Премьера намечена на апрель 1951 года. На одну из последних репетиций, когда прогоняют уже всю оперу целиком, приходит необычно много людей. Брехт узнает среди них работников комиссии по делам искусств, министерства просвещения, режиссеров и литераторов, с которыми не раз спорил. Большой группой теснятся парни и девушки в синих рубашках Союза молодежи, деловито шагают серьезные люди с портфелями, несколько рабочих в воскресных пиджаках. Зал почти полон. После заключительной сцены долго не умолкают аплодисменты, дружные, громкие. Но когда начинается обсуждение, ораторы один за другим резко нападают и на пьесу и на спектакль. Некоторые даже читают свои гневные речи по написанным текстам. Когда они только успели их написать?

Некто, назвавшийся профсоюзным активистом, говорит, что эта пьеса — «запоздалая панихида по Герингу и Гиммлеру». Его прерывают возмущенные возгласы, но он упрямо продолжает говорить, что это упадочная пьеса, чуждая рабочему классу. Беда в том, что авторы работают в отрыве от масс, индивидуалистически. Парень в синей рубашке требует запретить спектакль, так как он ничему хорошему научить не может, никуда не ведет, никому не интересен. Кто-то говорит, что текст, пожалуй, еще приемлем, но музыка плоха, формалистична. Брехт с места возражает: музыка и текст нераздельны.

Театральный работник наигранно-дружески упрекает Брехта и Дессау в том, что их опера не похожа на «Фиделио» Бетховена. Пролетариату необходимо героическое искусство, такое, как «Фиделио», а «Лукулл» насмехается над самим понятием героизма. Литератор возражает ему: «Фиделио» ни при чем, а «Лукулл» — политически ошибочная пьеса: она доказывает, что трудящиеся только на том свете могут судить милитаристов. Еще кто-то сердится: пьеса далека от современности. — Какое нам дело до древнеримских полководцев? — Не отражен рабочий класс; хороши положительные герои — мелкие буржуа, проститутка. Люди приходят в театр отдохнуть, получить удовольствие. — Искусство должно быть прекрасным, а в этом спектакле нет ничего красивого, ничего приятного.
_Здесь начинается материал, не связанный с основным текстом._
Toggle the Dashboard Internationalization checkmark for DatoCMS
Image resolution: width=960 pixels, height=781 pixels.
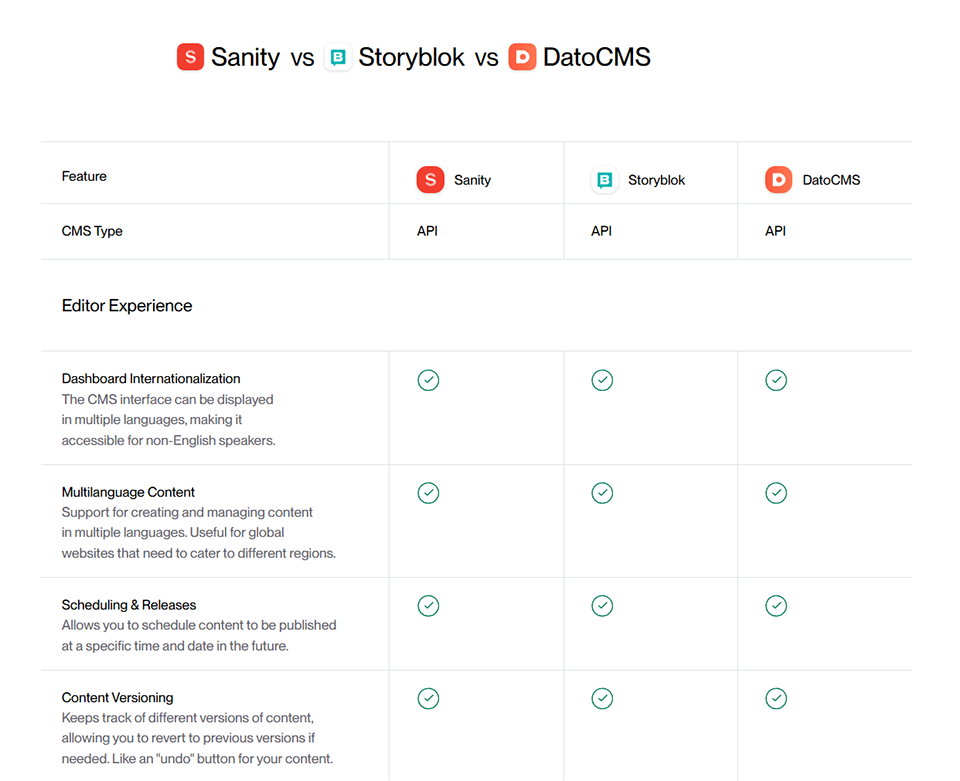coord(776,380)
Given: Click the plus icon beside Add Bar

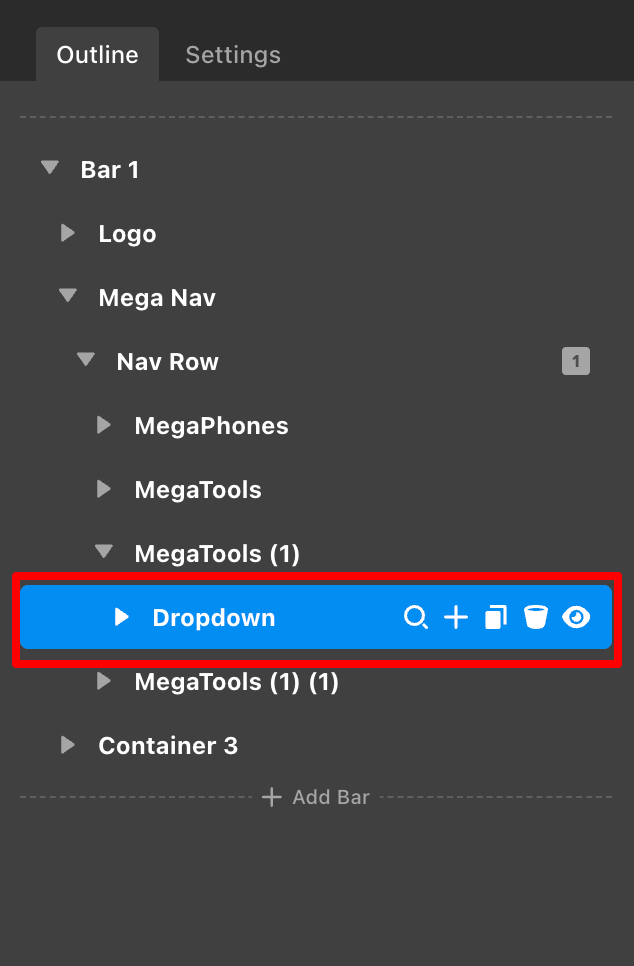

На разные голоса звучат обвинения в пацифизме, упадочничестве, формализме, в неуважении к национальному классическому наследству.

Брехт и Дессау спорят, объясняют. Стараются говорить спокойно, но иногда взрываются.

Большинство аудитории явно одобряет постановку, поддерживает авторов: это и видно и слышно. Однако выступают преимущественно противники пьесы и спектакля, а товарищи, руководящие дискуссией, открыто присоединяются к наиболее суровым критикам.